Code blocks are used for Python programming. Everything in a Code block will be read as Python.
Markdown blocks are used for writing. Everything in a Markdown block will be read as Markdown (formatted text).

You can learn about the options available for Markdown on the "Basic Syntax" guide for Markdown or any other source for Markdown documentation.

Deliverable

The Jupyter notebook is your only deliverable. The requirements are:

You must have four sections in your notebook. Each section MUST start with a clearly identifiable Markdown cell that contains a "Header 1" of your current section. (See the "Basic Syntax" guide for Markdown to understand what "Header 1" means in Markdown. Make sure you do this correctly! You will lose points if you don't.)
The four sections for Part 1 must be:
- Section 1: Dataset: In Markdown, explain what dataset you chose and why you chose it. Include why is it meaningful to you, how you went about finding it and what you want to discover by using Data Science on this specific dataset. Then, in Python, load your dataset into a DataFrame and write a few simple commands to see the characteristics of the dataset (ex: number of rows and columns, names of columns etc.).
  
  REMINDER: Keep in mind that the dataset that you select for Part I of You and Data Science will also be used for Part II.
- Section 2: Exploratory Data Analysis: In Markdown, explain which descriptive statistics can help you give a broad overview of the data (ex: measures of center, measure of spread, size (rows/columns), other interesting descriptive statistics, etc.). In Python, do this exploratory data analysis. Then report your observations about your results in Markdown.
  
  Reference Labs: lab_intro, lab_pandas, lab_exp_design, lab_simpsons_paradox
- Section 3: Exploratory Data Visualization: In Python, create data visualizations using plots. These plots should help you tell a story about your data and be graphs that are meaningful and easy to understand. Specifically:
  - Your graph must be easy to read and inform a reader about something specific to your dataset. It cannot be a random plot of meaningless data.
  - Your graph must have a title, xlabel, and ylabel parameters to show a title, x-axis label, and a y-axis label.
  - You may have multiple graphs. We prefer fewer high-quality graphs over many low-quality graphs.
  - Finally, in Markdown, provide a summary of what your visualizations show.
    
    Reference Labs: lab_plots, lab_gpa
- Section 4: Planning for Part II: In Markdown, write about:
  - Some observations that you've made throughout your Exploratory Data Analysis about your dataset.
  - Some ideas about the specific questions you'd like to analyze and explore in Part II of your project. You do not have to explain or provide the methods that you are going to use, but your plans should at least make sense and be non-trivial. You are not fully committing to these ideas for Part II, but they can be the starting point of your Data Science section of the project.
    Reference: You can get ideas of what we'll see later in the course by checking out Modules 5 and 6 of DISCOVERY (https://discovery.cs.illinois.edu/learn/)
Your audience is going to be Prof. Wade, Prof. Karle, and/or your lab TA. You do NOT need to explain Python or Data Science to us, but you should assume we know nothing about your specific interest/passion/dataset.
Make sure to save your work and submit it to GitHub before 11:59pm on the due date.

Submission

Make sure you have saved your notebook. Once your notebook is saved, you will turn in your project2 folder just like you have done for all of your other assignments. This submission process is different than usual!!

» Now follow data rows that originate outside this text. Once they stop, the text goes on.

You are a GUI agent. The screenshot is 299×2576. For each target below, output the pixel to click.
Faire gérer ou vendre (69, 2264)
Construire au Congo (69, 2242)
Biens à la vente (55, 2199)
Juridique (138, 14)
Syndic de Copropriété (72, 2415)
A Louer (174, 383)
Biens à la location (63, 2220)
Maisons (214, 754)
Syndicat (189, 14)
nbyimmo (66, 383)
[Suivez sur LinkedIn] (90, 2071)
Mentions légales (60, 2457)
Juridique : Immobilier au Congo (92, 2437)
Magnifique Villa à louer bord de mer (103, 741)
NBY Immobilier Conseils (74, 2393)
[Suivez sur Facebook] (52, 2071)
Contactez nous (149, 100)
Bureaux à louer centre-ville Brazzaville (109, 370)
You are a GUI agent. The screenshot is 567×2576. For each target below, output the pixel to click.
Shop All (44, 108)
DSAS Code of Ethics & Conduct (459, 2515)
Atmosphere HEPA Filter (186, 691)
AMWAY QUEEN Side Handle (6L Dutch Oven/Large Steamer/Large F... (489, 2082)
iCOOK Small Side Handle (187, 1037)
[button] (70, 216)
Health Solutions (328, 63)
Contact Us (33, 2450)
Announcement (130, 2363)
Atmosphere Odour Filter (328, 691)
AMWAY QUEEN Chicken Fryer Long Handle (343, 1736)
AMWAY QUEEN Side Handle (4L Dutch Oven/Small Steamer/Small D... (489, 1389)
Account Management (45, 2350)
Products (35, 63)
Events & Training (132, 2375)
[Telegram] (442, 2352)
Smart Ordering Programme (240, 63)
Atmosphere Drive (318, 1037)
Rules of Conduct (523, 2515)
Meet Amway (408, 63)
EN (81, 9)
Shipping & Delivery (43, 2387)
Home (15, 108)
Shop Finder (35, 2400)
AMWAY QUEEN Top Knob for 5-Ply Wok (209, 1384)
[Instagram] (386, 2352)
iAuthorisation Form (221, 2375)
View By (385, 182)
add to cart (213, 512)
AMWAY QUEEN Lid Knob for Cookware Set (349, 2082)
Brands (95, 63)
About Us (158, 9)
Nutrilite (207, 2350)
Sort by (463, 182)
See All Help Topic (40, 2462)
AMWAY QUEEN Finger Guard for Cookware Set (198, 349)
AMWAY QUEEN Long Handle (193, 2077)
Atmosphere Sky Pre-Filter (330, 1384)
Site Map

In your stat107/netid directory, add your project2 notebook ONLY by running the following command:

git add project2/project2.ipynb

Make sure you don't have any errors. This command will add your project2/project2.ipynb notebook only if you are in the stat107 directory. Once you've added the project2/project2.ipynb file, turn it in with the following commands:

git commit -m "project 2 submission"
git push

Make absolutely sure your files are turned in by checking your repository on GitHub found here: https://github.com/orgs/stat107-illinois/repositories.

GitHub Error: File Size Too Large

If you added a dataset that is too large for GitHub (over 100 MB), you will not be able to commit your work. There are several ways to resolve this.

SUPER IMPORTANT: Before you run any of the commands, make a backup of your project2 notebook. To do this, use your file explorer/finder, go to your stat107/netid/project2 directory, and copy project2.ipynb notebook file to your desktop to make save a backup copy.

Once you have a backup, try any of these options:

Solution #1 (Simplest Solution): Reset and Re-Commit

The simplest solution is to reset your repo back in time by one commit by running:

git reset HEAD~1

Then, git add ONLY your notebook file. Then run the rest of the turn-in commands as normal (commit + push). If this is not successful, continue to the next solution.

Solution #2 (Always Works): Re-clone Your Repository

The robust solution that will always work is to re-clone your repository:

First, rename your netid folder to something like backup. This will create a folder that backs up all of your current work.
Re-clone your course repository -- you can do that by following the "Creating a Local Clone of Your STAT 107 Repository" section in the guide STAT 107 GitHub Setup
With your newly cloned netid directory, copy your project folder form the backup into your netid directory.
After copying the project2 folder, git add ONLY your notebook file. Then run the rest of the turn-in commands as normal (commit + push).